Homework 5: Hypotheses, and hypotheticals.¶

Instructions: Please answer the following questions and submit your work by editing this jupyter notebook and submitting it on Canvas. Questions may involve math, programming, or neither, but you should make sure to explain your work: i.e., you should usually have a cell with at least a few sentences explaining what you are doing.

Also, please be sure to always specify units of any quantities that have units, and label axes of plots (again, with units when appropriate).

In [1]:

import numpy as np
import matplotlib.pyplot as plt
rng = np.random.default_rng()

1. Rain¶

Is it rainier in Eugene or Springfield? In data/eug_spr_rain.csv you'll find data on daily rainfall, in inches, at NOAA weather stations in Eugene on Queens East Street and on Dixie Drive in Springfield. You can read in the data as follows:

In [2]:

import pandas as pd
rain = pd.read_csv("data/eug_spr_rain.csv").set_index("date")

(a) Look at the data: make histograms of the daily totals in each location, and a scatter plot of the two locations against each other.

(b) Compute the daily difference (Eugene minus Springfield) in rainfall, and make a histogram of that.

(c) On what proportion of the days did it rain more in Eugene than Springfield? How about more in Springfield than in Eugene?

(d) Compute the $t$ statistic for the Eugene minus Springfield difference, and get a $p$-value for the two-sided test (i.e., the probability that the $t$ distribution is larger in absolute value than the number you calculated).

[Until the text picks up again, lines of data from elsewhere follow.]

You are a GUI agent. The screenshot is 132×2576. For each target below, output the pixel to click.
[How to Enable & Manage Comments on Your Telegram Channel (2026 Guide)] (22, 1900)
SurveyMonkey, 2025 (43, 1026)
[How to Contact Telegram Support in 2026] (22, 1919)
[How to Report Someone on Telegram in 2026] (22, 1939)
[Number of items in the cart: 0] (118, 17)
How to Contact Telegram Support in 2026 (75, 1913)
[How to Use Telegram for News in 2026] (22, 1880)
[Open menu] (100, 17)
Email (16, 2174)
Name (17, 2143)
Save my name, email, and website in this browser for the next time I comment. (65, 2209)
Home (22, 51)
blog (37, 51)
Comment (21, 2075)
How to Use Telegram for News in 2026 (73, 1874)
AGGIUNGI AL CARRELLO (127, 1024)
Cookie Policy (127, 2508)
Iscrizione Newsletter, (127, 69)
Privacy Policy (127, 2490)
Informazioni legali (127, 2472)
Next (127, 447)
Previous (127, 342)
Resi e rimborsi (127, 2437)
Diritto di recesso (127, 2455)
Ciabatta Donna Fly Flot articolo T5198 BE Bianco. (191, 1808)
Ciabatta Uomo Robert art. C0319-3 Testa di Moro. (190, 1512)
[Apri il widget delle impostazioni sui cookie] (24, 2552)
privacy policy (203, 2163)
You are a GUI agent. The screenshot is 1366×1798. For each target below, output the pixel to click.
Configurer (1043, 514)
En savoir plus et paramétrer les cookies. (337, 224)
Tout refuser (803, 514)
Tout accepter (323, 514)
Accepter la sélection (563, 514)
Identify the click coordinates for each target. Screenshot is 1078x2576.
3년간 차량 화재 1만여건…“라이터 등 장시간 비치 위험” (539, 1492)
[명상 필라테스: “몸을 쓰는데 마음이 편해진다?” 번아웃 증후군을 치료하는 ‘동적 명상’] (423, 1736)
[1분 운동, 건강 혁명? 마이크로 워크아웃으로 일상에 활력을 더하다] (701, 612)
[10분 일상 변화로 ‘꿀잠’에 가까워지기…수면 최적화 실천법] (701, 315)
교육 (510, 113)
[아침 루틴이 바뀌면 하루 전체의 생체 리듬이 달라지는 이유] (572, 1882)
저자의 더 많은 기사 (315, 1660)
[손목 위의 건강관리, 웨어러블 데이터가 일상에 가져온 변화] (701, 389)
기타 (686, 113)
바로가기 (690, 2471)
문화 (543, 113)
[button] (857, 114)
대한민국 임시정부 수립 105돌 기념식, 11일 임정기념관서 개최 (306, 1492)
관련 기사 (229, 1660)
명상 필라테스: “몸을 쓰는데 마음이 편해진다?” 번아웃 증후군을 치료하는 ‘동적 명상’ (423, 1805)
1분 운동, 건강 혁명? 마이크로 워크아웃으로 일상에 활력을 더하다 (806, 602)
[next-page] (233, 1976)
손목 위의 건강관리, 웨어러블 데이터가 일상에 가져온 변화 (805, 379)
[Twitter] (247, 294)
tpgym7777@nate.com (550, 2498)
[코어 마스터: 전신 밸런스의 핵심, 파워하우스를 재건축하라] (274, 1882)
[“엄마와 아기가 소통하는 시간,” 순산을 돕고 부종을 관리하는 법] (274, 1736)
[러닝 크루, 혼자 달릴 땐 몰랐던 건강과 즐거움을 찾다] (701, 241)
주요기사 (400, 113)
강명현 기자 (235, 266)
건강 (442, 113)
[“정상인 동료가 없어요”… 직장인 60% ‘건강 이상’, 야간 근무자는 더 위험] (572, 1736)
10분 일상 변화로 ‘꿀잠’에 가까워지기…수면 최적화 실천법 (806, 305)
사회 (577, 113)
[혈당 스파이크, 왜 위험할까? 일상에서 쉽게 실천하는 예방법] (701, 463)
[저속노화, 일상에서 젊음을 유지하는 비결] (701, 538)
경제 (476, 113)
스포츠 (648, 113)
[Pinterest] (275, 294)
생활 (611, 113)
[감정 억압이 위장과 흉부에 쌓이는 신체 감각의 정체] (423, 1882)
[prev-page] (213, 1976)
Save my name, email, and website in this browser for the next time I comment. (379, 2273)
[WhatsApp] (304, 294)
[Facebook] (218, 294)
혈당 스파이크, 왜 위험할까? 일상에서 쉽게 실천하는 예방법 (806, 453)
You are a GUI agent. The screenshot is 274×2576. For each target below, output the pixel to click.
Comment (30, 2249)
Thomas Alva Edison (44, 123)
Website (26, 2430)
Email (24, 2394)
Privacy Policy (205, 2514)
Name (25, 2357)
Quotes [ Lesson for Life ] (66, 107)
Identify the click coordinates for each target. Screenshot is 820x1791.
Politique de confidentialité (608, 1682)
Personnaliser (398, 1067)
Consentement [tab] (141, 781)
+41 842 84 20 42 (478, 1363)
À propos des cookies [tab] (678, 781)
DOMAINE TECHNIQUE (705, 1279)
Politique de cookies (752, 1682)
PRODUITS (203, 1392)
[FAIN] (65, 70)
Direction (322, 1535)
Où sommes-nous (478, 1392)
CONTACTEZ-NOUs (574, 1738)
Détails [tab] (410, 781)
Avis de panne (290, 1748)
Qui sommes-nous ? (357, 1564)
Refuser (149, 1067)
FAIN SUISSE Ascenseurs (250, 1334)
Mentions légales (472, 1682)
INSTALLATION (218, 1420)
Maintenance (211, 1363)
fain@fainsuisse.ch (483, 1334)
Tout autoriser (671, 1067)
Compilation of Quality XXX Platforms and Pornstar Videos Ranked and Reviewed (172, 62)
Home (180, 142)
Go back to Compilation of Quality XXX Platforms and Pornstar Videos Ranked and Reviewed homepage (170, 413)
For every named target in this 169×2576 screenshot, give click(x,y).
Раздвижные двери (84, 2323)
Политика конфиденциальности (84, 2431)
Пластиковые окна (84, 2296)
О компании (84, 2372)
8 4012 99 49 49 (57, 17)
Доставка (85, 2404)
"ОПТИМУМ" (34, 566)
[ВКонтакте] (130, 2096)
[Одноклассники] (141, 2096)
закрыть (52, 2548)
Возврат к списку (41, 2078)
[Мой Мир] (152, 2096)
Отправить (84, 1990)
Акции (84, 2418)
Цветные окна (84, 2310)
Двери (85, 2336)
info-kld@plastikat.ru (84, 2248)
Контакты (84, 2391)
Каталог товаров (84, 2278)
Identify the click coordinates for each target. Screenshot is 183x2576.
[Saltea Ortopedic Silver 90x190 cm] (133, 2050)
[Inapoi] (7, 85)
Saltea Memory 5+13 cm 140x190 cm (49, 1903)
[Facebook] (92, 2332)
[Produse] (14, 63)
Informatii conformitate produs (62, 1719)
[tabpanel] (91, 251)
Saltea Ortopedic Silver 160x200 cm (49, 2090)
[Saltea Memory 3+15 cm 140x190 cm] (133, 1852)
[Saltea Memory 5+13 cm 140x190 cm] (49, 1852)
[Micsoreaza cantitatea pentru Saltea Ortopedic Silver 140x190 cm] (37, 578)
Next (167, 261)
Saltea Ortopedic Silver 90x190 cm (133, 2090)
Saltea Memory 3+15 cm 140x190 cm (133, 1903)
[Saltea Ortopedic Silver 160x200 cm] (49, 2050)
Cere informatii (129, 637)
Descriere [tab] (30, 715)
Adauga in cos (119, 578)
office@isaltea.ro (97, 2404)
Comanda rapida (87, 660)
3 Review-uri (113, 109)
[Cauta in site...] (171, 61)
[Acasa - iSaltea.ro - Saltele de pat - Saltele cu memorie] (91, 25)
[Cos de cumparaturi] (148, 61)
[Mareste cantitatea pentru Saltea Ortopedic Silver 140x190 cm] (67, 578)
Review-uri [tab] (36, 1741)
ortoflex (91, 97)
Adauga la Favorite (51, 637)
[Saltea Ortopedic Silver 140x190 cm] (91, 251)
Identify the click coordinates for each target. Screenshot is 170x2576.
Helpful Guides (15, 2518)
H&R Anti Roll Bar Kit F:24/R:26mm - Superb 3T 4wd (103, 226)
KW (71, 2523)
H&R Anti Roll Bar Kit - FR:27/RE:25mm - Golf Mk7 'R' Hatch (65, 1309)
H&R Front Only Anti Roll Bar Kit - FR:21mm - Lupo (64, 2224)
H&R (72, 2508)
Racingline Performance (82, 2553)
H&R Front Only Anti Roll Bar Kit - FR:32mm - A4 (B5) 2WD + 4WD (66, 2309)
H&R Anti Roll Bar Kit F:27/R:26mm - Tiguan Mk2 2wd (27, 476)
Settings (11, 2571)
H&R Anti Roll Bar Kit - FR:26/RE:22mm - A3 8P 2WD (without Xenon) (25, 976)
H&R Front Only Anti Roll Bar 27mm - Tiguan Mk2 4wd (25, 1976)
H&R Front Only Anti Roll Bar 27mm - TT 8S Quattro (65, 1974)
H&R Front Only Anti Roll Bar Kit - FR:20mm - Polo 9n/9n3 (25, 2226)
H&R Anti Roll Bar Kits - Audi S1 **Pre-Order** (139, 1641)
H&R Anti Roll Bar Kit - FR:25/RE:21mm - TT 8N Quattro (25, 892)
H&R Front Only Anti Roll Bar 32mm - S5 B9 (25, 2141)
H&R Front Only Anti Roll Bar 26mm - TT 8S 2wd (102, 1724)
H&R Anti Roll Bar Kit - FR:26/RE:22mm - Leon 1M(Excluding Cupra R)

(e) What is your conclusion? Write a few sentences reporting the results, including the statistical tests and real-world interpretations. Be sure to include takeaways and context (e.g., what was the average rainfall?).

2. Imaginary data¶

Make up a situation in which we'd have measured at least 3 quantitative variables in at least 500 observations. You should have some positively correlated pairs of variables and some negatively correlated pairs. It does not have to be realistic or serious.

(a) Describe it in words.

(b) Simulate some data that looks at least roughly like what you'd expect real data to look like.

(c) Make plots of the data: histograms of each variable, and scatter plots of each pair of variables.

(d) Compute the correlations between each of your simulated variables (with np.corrcoef( )) and explain why correlations are positive or negative.

Note: By "looks at least roughly like you'd expect", I mean that variables should be in real units and not totally unreasonable values. So, counts should be actually integers, weights should not be negative numbers, etcetera. For instance, if one of your variable is "number of pieces of candy obtained by a trick-or-treater", then these should be nonnegative integers, and should not be in the millions. (If it's in the thousands, that's probably not realistic, but close enough.)